*PASSAGE SHOWN*.
· · · · ·

The Scenario

MediTech Ventures, a Series B healthcare tech startup in Boston, operates a patient monitoring platform that hospitals depend on for real-time cardiac data streaming. The company employs 45 people spread across engineering, sales, and operations. In July 2025, they hired Marcus Chen, a highly skilled DevOps contractor, on a six-month project to architect their cloud infrastructure migration. By January 15, 2026, the project was complete and Marcus’s contract ended. The offboarding checklist was standard: laptop returned, Slack revoked, GitHub access removed. What wasn’t on the checklist was the VPN credential tied to his name.

At 2:47 AM on a Tuesday in March, the on-call SOC analyst, Priya Patel, was running her routine threat hunt when an unusual pattern appeared in the RADIUS authentication logs streaming into their Splunk instance. The logs showed seven failed authentication attempts from IP address 203.104.88.224 (geolocated to a VPN exit node in Hanoi, Vietnam) using the account “mchen_vpn_contractor.” The attempts were methodical: each credential attempt was spaced exactly 3 minutes apart, suggesting automated dictionary attacks. After four failures, the account was temporarily locked by the RADIUS server. At 2:53 AM, a fifth attempt succeeded using a slightly different password variant—“mchen_vpn_contractor2021.”

Priya’s pulse quickened. She immediately checked the Active Directory notes and discovered Marcus Chen had been offboarded 53 days ago. The RADIUS server, which handles authentication for the VPN, had never received a credential revocation for this account. She escalated to the senior architect, David Kowalski, who was asleep but received an urgent call at 3:02 AM. By 3:15 AM, David was online examining the incident with a cup of cold brew coffee.

What they found was worse than expected. The accounting logs in the RADIUS system showed that “mchen_vpn_contractor” had made seven successful VPN connections in the past four days. Each session lasted 2–4 hours, and during each session, the attacker had enumerated network shares, attempted to connect to their CloudSQL databases, and made repeated queries to their LDAP server. The accounting layer showed exactly this data: who (username: mchen_vpn_contractor), what (resources accessed and commands executed), where (IP addresses and geolocation: Vietnam), and how long they stayed (2–4 hours per session). But nobody was reading these logs—they were being generated and discarded after 30 days of retention.

· · · · ·

*DATASET EXCERPTS*.
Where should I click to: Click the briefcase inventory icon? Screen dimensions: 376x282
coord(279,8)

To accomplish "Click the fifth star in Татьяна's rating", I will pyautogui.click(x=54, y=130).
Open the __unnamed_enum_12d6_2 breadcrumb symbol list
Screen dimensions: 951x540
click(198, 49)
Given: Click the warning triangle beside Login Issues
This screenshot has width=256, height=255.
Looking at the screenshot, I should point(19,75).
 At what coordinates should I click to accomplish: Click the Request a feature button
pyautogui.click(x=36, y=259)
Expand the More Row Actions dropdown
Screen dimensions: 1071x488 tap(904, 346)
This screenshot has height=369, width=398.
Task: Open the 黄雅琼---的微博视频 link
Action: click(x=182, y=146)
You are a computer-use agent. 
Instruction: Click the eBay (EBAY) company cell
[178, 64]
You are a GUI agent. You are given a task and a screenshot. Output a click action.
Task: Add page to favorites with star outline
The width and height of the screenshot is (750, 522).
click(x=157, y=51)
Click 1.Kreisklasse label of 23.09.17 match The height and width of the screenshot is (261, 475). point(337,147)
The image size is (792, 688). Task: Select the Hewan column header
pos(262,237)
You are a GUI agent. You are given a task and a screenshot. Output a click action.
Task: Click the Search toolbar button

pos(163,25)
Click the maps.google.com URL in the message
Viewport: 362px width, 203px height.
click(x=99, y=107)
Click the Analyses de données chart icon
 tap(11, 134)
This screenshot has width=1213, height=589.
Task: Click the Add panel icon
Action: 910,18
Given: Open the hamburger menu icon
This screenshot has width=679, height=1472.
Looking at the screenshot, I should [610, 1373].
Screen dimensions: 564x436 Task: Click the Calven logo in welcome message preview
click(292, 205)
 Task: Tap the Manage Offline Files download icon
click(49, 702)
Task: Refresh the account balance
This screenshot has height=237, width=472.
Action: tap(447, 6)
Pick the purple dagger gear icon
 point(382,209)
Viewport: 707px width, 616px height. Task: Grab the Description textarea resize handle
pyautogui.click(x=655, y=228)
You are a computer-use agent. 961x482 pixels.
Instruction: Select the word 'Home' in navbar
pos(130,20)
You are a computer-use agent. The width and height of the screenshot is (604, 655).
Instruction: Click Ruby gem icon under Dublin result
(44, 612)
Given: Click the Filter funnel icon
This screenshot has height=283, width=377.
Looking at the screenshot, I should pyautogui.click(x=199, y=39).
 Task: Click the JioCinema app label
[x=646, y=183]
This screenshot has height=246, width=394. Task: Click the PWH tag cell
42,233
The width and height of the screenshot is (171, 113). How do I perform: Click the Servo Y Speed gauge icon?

· · · · ·

*ACTIVITIES*.
#1 In the MediTech Ventures scenario, how long were the RADIUS accounting logs kept before being discarded?
#2 Write the next part of the MediTech Ventures scenario, picking up after its final sentence.

*PER-TASK ANSWERS*.
#1 They were discarded after 30 days of retention.

#2
The authorization controls had also failed spectacularly. Once the attacker breached the VPN using the old credential, the RADIUS-to-LDAP mapping granted the account permissions that were still tied to Marcus’s original contractor profile: full read access to the “engineering-shared” folder containing architecture diagrams, and read access to the development database backups that contained three months of patient device records. The authentication (you are who you say you are) succeeded, the authorization (you are allowed to access these resources) succeeded, but the access-control-models assumed credentials would be revoked promptly upon offboarding.

By 5:30 AM, David had revoked the account across all systems using their centralized Active Directory system—a button that had been added only six weeks earlier after a previous identity management incident. The forensic analysis was grim: the attacker had exfiltrated three months’ worth of database snapshots containing anonymized but complete patient device records, heart rate variability data, and medication schedules. The siem hadn’t triggered any alerting because the account’s baseline behavior from July 2025 was old enough that the machine learning models didn’t recognize the sudden login from Vietnam and late-night database queries as anomalous. Worse, Priya later discovered that the tacacs server (a backup authentication system for network device access) still had the contractor’s credentials active.

What Went Right

  • Radius and sso logging was comprehensive: The accounting layer captured every successful and failed authentication attempt with full context (IP address, timestamp, session duration, LDAP queries, resource access). This created an audit trail that made discovery possible.
  • Priya’s vigilance caught the attack early: The analyst was actively threat hunting using Splunk, not just waiting for alerts. She recognized the pattern of seven failed attempts followed by a successful login as a classic brute-force attack signature.
  • Multi-factor evidence: The combination of failed RADIUS attempts, successful logins from an anomalous location (Vietnam), database access patterns, and follow-up LDAP enumeration made the incident undeniable and impossible to dismiss as false positives.
  • Quick escalation and centralized revocation: Once alerted, David knew exactly how to revoke the credential system-wide across RADIUS, LDAP, and SSO simultaneously because of the Active Directory integration implemented six weeks prior. Revocation took 3 minutes instead of the usual 4 hours per system.
  • Network segmentation limited blast radius: The attacker could read data but couldn’t execute code or modify systems—this was later attributed to the firewall rules limiting the contractor VLAN to read-only access on databases.

What Could Go Wrong

  • Credential revocation processes were largely manual: No automated workflow existed to revoke VPN credentials when an employee offboarded. The contractor checklist was a spreadsheet with no synchronization to RADIUS, LDAP, or tacacs.
  • No mfa on the VPN: The VPN only required a username and password—no second factor. A brute-force attack with a leaked credential list would be trivial. If Marcus had reused his password across personal accounts, the attacker would have had success with just the credential pair.
  • Lack of authentication baseline expectations and alerting: The RADIUS logs existed but weren’t being monitored for anomalies. A baseline rule like “flag logins from countries outside North America” would have caught this in minutes instead of after four successful sessions over four days.
  • No log-management integration with incident-response: Splunk had the data, but nobody had set up alerting rules for geographically impossible logins, failed-then-successful authentication patterns, or after-hours VPN access from contractors.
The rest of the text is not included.